**PROBLEM STATEMENT:** Beneath this task are records; state how many of their lines hold the word "icon", and nothing else.

***** DATASET

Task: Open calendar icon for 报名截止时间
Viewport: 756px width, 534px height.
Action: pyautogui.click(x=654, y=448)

**********
***** DATASET

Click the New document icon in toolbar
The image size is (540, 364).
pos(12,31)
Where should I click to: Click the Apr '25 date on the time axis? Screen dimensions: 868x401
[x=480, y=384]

**********
***** DATASET

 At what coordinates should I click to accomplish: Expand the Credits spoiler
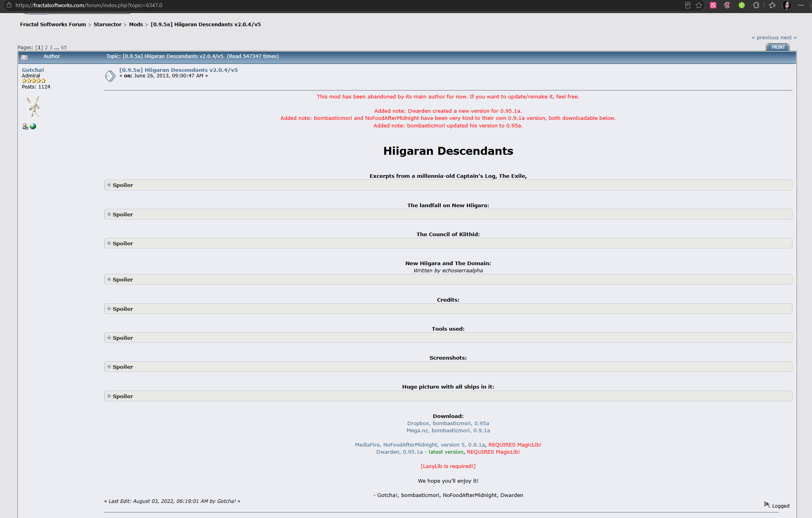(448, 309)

**********

**EXERCISE RESPONSE:** 2